Starting with Medici and Fugger and ending with Barings and Royal Bank of Scotland under neo-liberal de-regulation, the author gives an account of how a number of banks failed over a 500 year-period. The author offers an explanation of the leading ideas about the world and good society at the time, and summarizes this narrative using Streeck & Schmitter’s three bases for regulation of society: Community (spontaneous solidarity), State (hierarchical control), and Market (dispersed competition). The bank failures are presented in the context of social philosophies of the day (scholasticism, mercantilism, neo-liberalism, and libertarianism), and the changing business practices (Bills of Exchange, rents and financial instruments of various kinds). The dominating explanation of financial crises has been market-related. Here, the author argues that managerial failures are an important contributor. He demonstrates the failure of management to act on early signals such as existential risk, strategic stress syndrome, and lack of proper oversight by top management. The author encourages a return to ethical principles for banks, suggesting that his ethical aspect should be at the core of the credit process of banks in the future. With its interdisciplinary approach, this book will be an important contribution to the discussion surrounding bank failures. It will interest any scholar looking at the origins of financial crises and will be particularly useful for post-graduate students of economic and financial history, banking, finance and accounting.

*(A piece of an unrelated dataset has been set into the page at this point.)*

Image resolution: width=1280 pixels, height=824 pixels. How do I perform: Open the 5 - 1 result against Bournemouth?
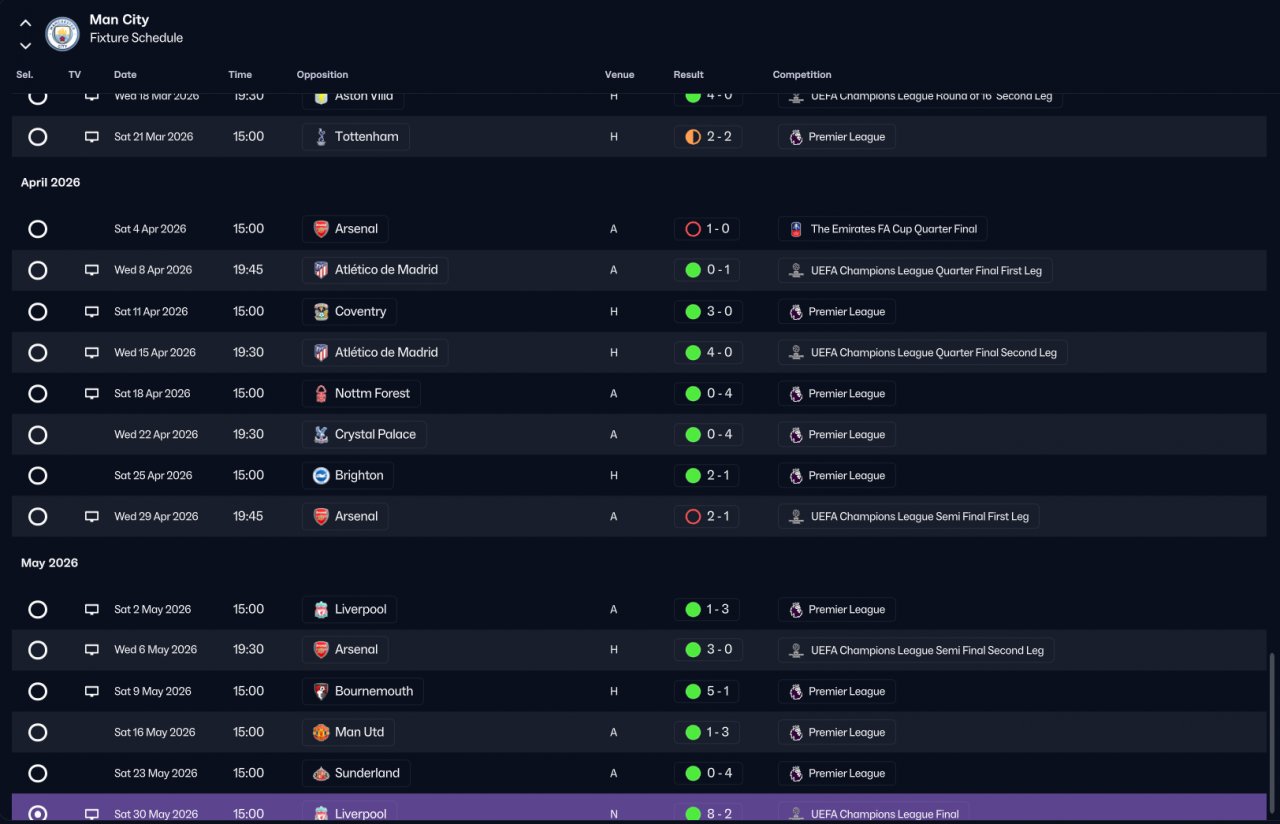708,691
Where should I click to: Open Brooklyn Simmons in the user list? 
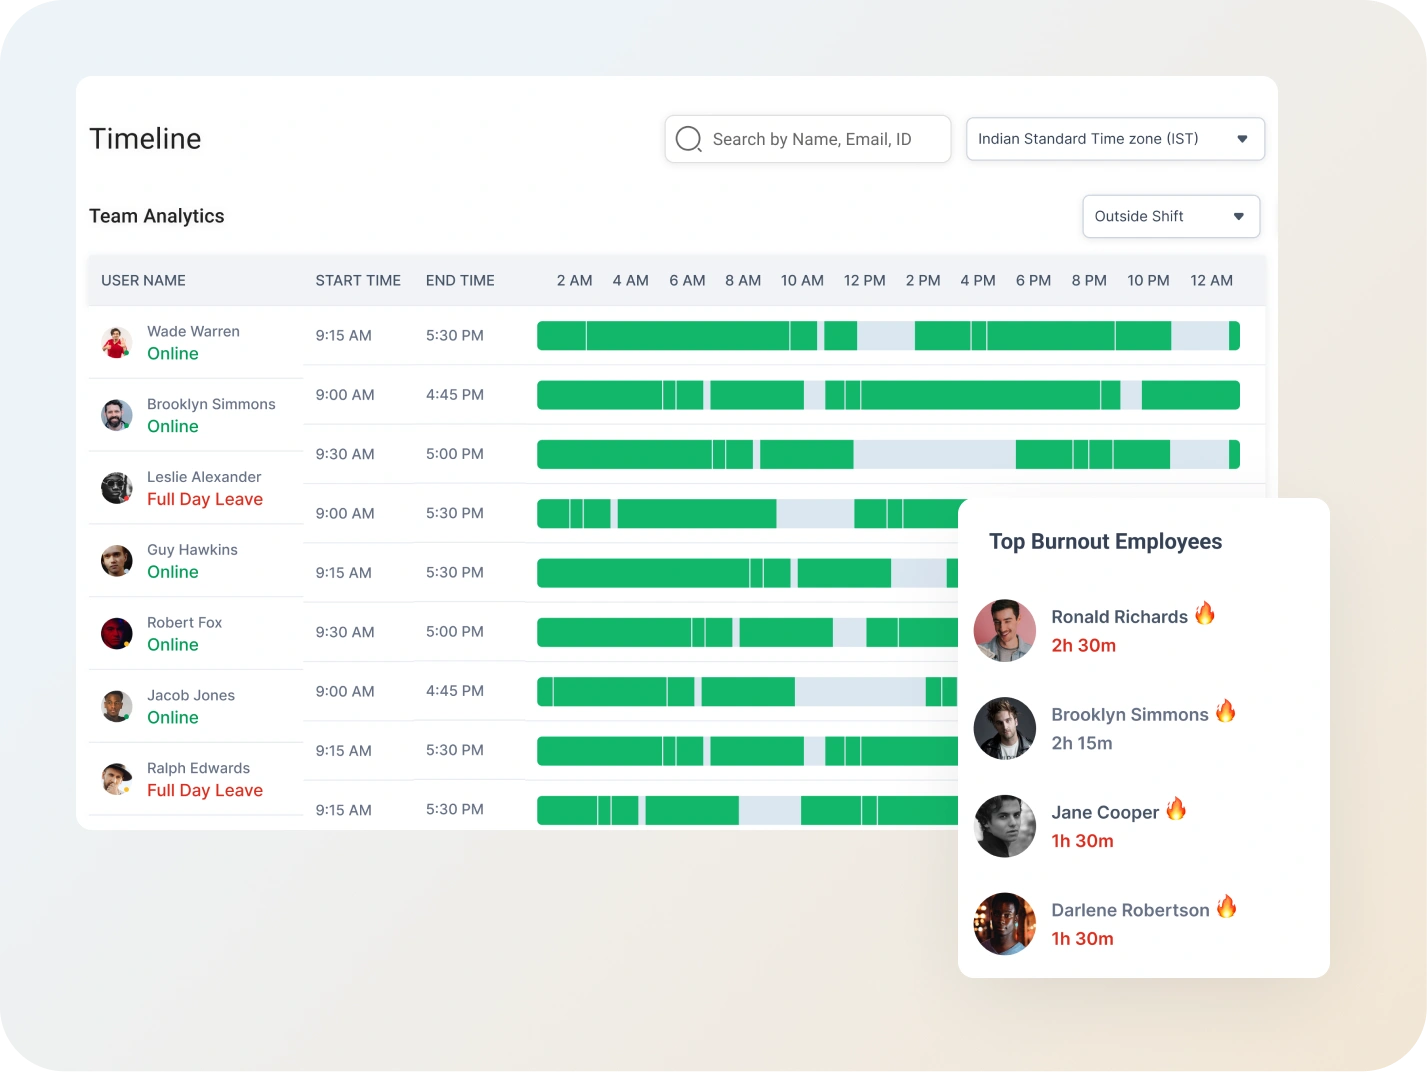pos(211,404)
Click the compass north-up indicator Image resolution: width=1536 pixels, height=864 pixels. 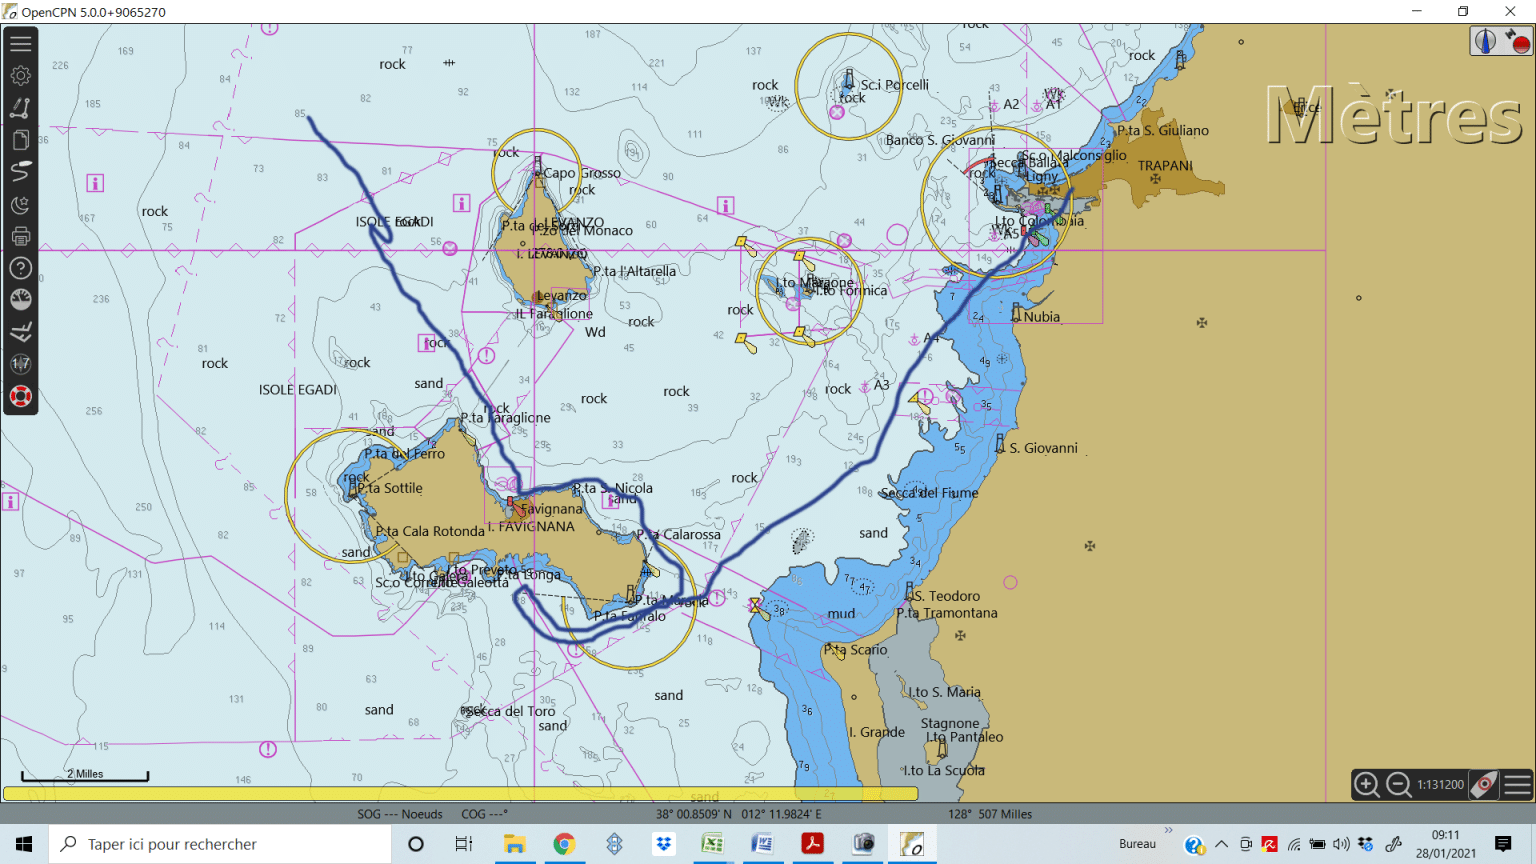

Comparative Human Rights Law

by Sandra Fredman

Courts in different jurisdictions face similar human rights questions. Does the death penalty breach human rights? Does freedom of speech include racist speech? Is there a right to health? This book uses the prism of comparative law to examine the fascinating ways in which these difficult questions are decided. On the one hand, the shared language of human rights suggests that there should be similar solutions to comparable problems. On the other hand, there are important differences. Constitutional texts are worded differently; courts have differing relationships with the legislature; and there are divergences in socio-economic development, politics, and history. Nevertheless, there is a growing transnational conversation between courts, with cases in one jurisdiction being cited in others. Part I sets out the cross-cutting themes which shape the ways judges respond to challenging human rights issues. It examines when it is legitimate to refer to foreign materials; how universality and cultural relativity are balanced in human rights law; the appropriate role of courts in adjudicating human rights in a democracy; and the principles judges use to interpret human rights texts. The book is unusual in transcending the distinction between socio-economic rights and civil and political rights. Part II applies these cross-cutting themes to comparing human rights law in the US, UK, South Africa, Canada, and India. Its focus is on seven particularly challenging issues: the death penalty, abortion, housing, health, speech, education and religion, with the aim of inspiring further comparative examination of other pressing human rights issues.